Leveraging Watch-time Feedback for Short-Video Recommendations: A Causal Labeling Framework
Yang Zhang (1), Yimeng Bai (1), Jianxin Chang (2), Xiaoxue Zang (2),, Song Lu (2), Jing Lu (2), Fuli Feng (1), Yanan Niu (2), Yang Song (2) ((1), University of Science, Technology of China, (2) Kuaishou)

TL;DR
This paper introduces a causal, multi-semantics labeling framework for short-video recommendation systems that effectively leverages watch time feedback, mitigating bias and improving user engagement.
Contribution
The paper proposes DML, a novel framework that constructs multi-semantics labels from watch time using quantiles and causal adjustment to reduce bias in short-video recommendations.
Findings
DML improves recommendation accuracy in offline tests.
DML increases user engagement in online deployment.

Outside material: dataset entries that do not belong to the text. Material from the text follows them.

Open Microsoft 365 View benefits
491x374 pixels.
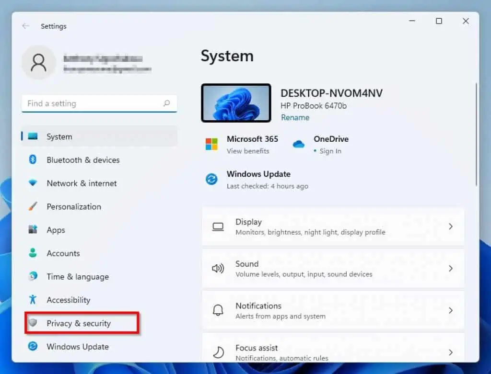coord(247,151)
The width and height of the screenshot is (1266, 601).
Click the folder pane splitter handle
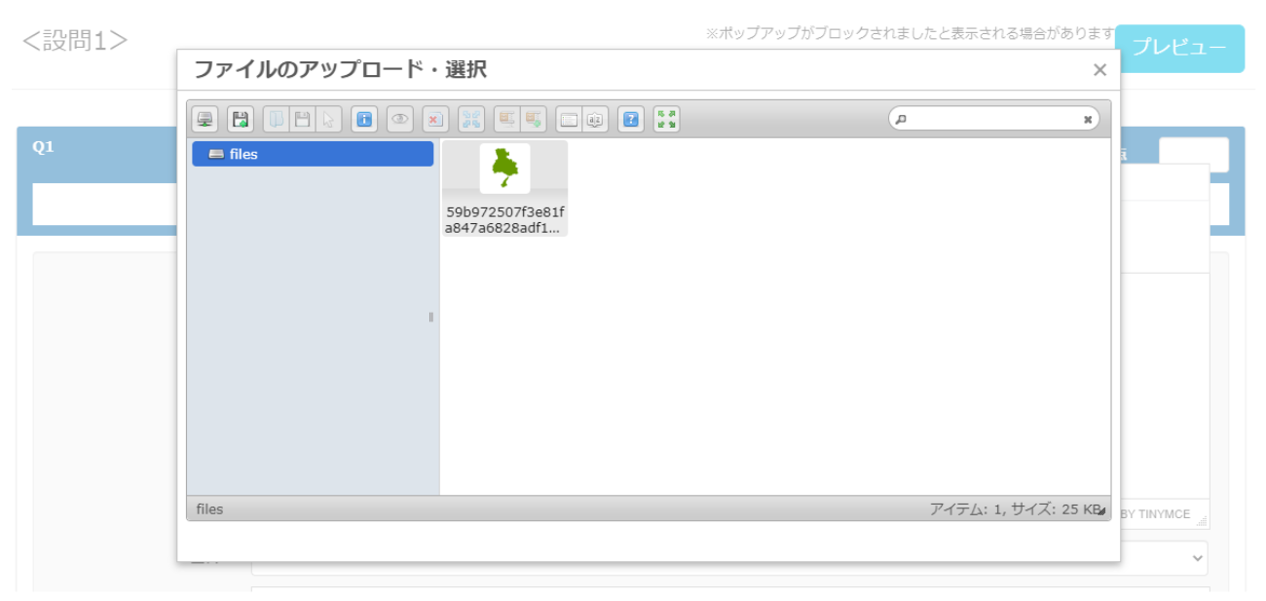(x=431, y=317)
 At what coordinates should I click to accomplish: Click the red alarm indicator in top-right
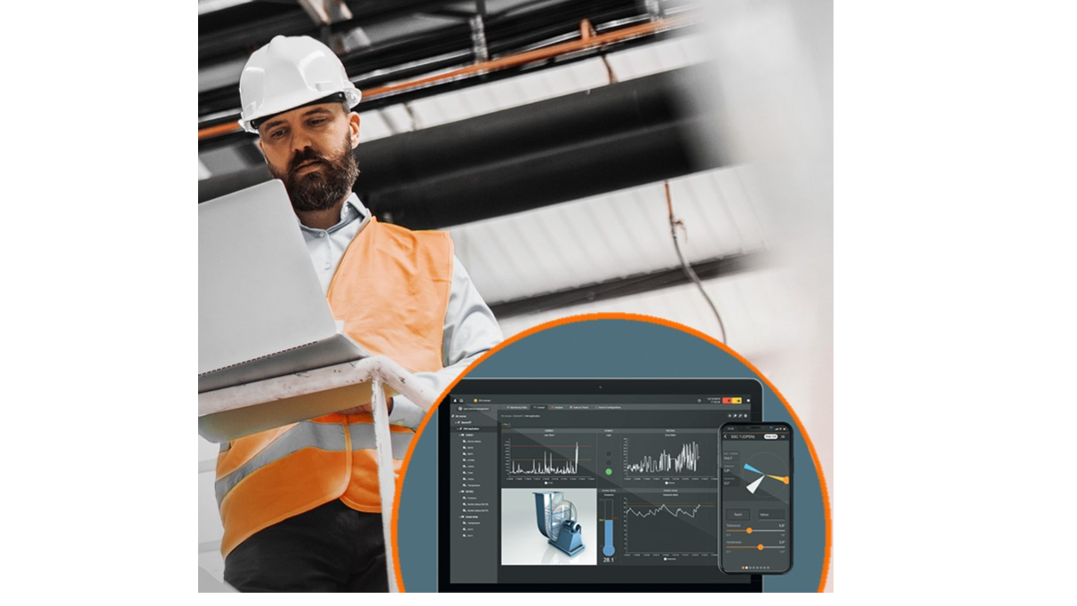[x=728, y=401]
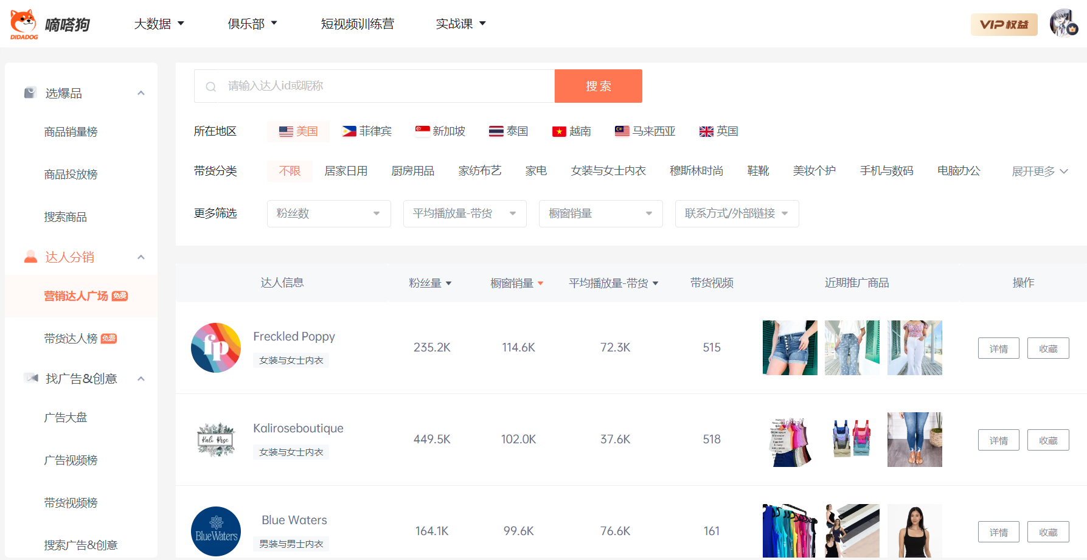This screenshot has width=1087, height=560.
Task: Click the Kaliroseboutique avatar logo
Action: (216, 440)
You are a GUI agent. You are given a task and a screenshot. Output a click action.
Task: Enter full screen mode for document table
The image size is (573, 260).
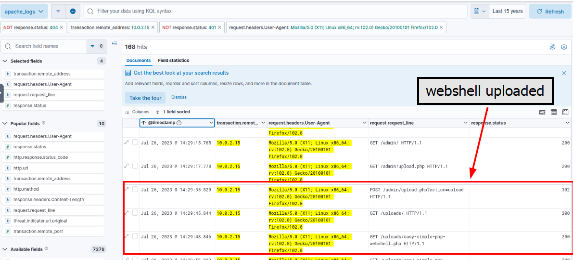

Effective bias mitigation at label level enhances user interest modeling.
Abstract
With the proliferation of short video applications, the significance of short video recommendations has vastly increased. Unlike other recommendation scenarios, short video recommendation systems heavily rely on feedback from watch time. Existing approaches simply treat watch time as a direct label, failing to effectively harness its extensive semantics and introduce bias, thereby limiting the potential for modeling user interests based on watch time. To overcome this challenge, we propose a framework named Debiased Multiple-semantics-extracting Labeling(DML). DML constructs labels that encompass various semantics by utilizing quantiles derived from the distribution of watch time, prioritizing relative order rather than absolute label values. This approach facilitates easier model learning while aligning with the ranking objective of recommendations. Furthermore, we introduce a method…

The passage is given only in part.